“You dear old John! You haven’t altered a bit,” she exclaimed, linking her arm in his. “I knew you would open your door directly you realised who we were outside. Oh, what a comfortable study you have! Now why should you trouble to come downstairs and dine with us? Let us come up and dine with you instead. Tell the servants to wheel that big table into the middle of the room, and let them clear that writing-table for a sideboard, and the thing’s done!”
The Professor went downstairs arm-in-arm with her at once.
III
It was the last day of the old year, and, there could be no denying the fact, Nellie was in a very bad temper indeed.
The self-invited guests had now been a fortnight in the house, and during that fortnight, to Nellie’s fancy, Beatrix had turned things generally upside down. She had taken entire possession of the Professor, and had altogether made a new creature of him. It was funny to see her driving him in the little pony-cart into the village, or anywhere else she chose to go, and entertaining him meanwhile with light talk as if he were an ordinary beef-eating individual instead of one who had walked in converse with the Muses from his earliest years. It was funnier still to see him at the close of such drives and talks walking calmly up to his study and saying a pleasant word to anyone who chanced to be near before shutting himself in, instead of, as of yore, rushing frantically up the stairs as if he were being pursued by ten thousand fiends, and informing the household generally, as he clanged to his door, that he was “The sport of fate, and that his relatives, one and all, were thorns in his side and scourges to his flesh.”
All this might be very well, Nellie admitted; but what was not so well was the change which had come over Piers during this fortnight.
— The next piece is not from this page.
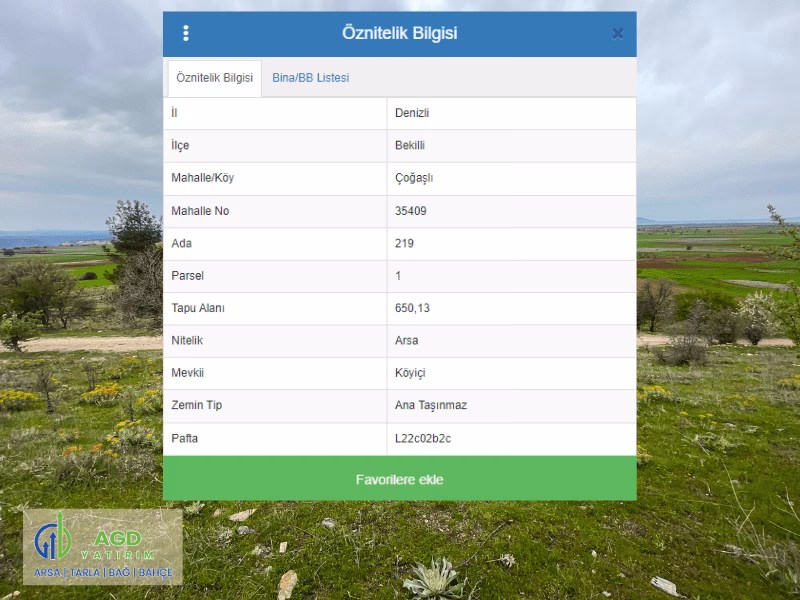Click the Denizli province value

[x=412, y=113]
As long as he and she had known each other he had been her devoted slave; and, let her snub him as she would, he rarely broke into rebellion, or if, in a brief moment of anger, he had packed up his portmanteau and departed, it had always been to return in a day or so more humble and submissive than ever. But now things were reversed with a vengeance. Morning, noon, and night found him in Beatrix’s society, and for the whole of this fortnight he had not said one civil thing to her. On Christmas morning he had even forgotten to wish her a happy Christmas; and when, later on in the day, a quiet dinner to elderly neighbours had been followed by elderly games of whist, he had persistently chosen Beatrix for his partner, and had let Nellie fall to the lot of anyone who chose to take her.
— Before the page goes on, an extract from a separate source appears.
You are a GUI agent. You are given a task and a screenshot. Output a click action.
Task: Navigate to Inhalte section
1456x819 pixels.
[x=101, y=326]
Piers’s seemingly eccentric conduct, however, admitted of a very simple explanation. Beatrix, at a glance, had seen the state of affairs between him and Nellie, and characteristically had set herself to arrange matters properly for the young people.
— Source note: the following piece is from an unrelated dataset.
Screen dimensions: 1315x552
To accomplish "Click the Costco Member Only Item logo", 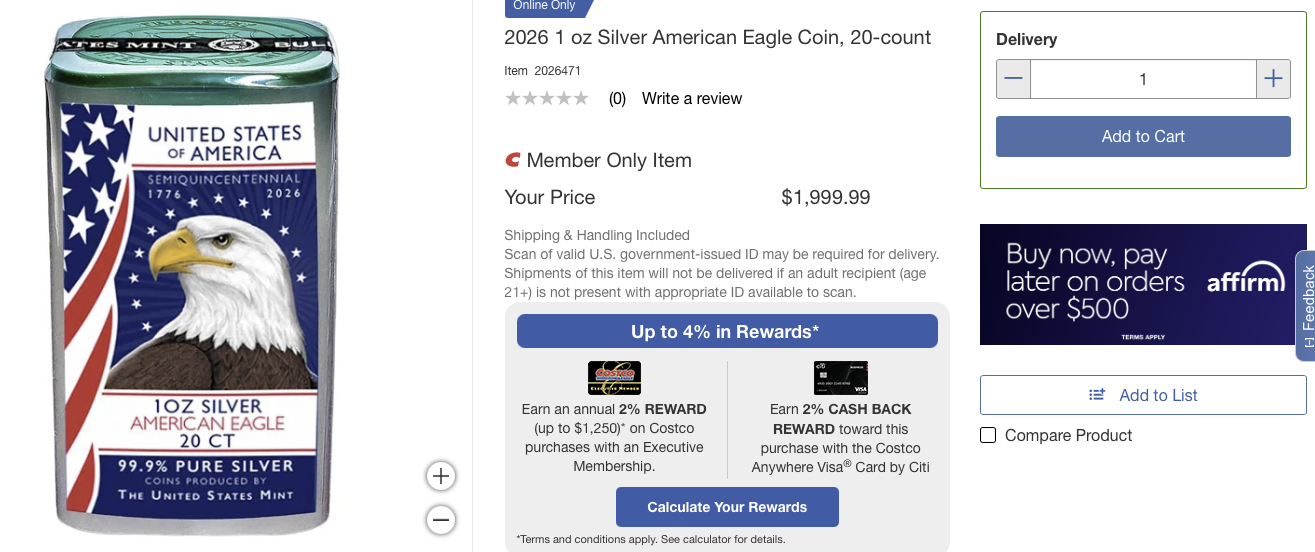I will point(513,160).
“You are too devoted! Take my word for it,” she had said to Piers, “I know more about girls than you do. ‘Keep her at arm’s length, and you may beckon her with your finger,’ says one of our Spanish proverbs, and if you act upon it you will find Nellie as tame and tractable as a dove. How are you to begin? Oh, it’s easy enough; just transfer your devotion from Nellie to me, in other words carry on an outrageous flirtation with me from morning till night, and the thing is done. By the way, just to set your mind at rest, I may tell you that when I leave here I am going straight to London to marry a man to whom I’ve been engaged for the past ten years. Now, we’ll begin at once; we’ll invariably converse in the lowest of tones, and, directly Nellie comes near us, we’ll stop talking in the very middle of a sentence.”
But it was not only Piers’s and Nellie’s future, that Beatrix set herself to arrange, she boldly attacked the Professor as to what he would do when the two were married.
“To all appearance,” said the Professor grimly, “that desirable event is not likely to take place.”
“Oh, yes, it is; and forewarned is forearmed. Are you going to advertise for a housekeeper, and be generally preyed upon by some greedy creature, intent on pocketing five pounds out of every twenty you give her? Or are you going to ask that dear little old maid, who manages your house so well, to marry you; she only loses her temper where Nellie is concerned; and, consequently, when Nellie is out of the house, she will have no excuse for so doing.”
The Professor started aghast, and fled hurriedly. But, all the same, Beatrix noticed that, from that time forward, he treated Cousin Lavinia with a studied attention, which seemed to imply that she had suddenly grown to occupy a more important position in his mind.
And a casual remark to Cousin Lavinia sent the worthy little spinster’s thoughts running in the same direction.
“I’ve done my duty in the house whatever comes of it all, I vow I have!” she exclaimed one morning, as she watched the exasperating Nellie at the hall-door, allowing Guy to hold her hand in his, and fasten every one of the nineteen buttons her glove owned to.
“Well, and when Nellie is married, I suppose you will continue to do your duty in the house, and not allow Cousin John to marry his cook, or advertise for a housekeeper?” said Beatrix.
“What do you mean?” cried Cousin Lavinia, blushing like a girl in her teens. But though she didn’t wait for Beatrix’s answer, she subsequently broke out into uncommonly smart cap-ribbons, and wonderfully-embroidered neckties.
Beatrix treated Guy’s and Nellie’s flirtation very nonchalantly.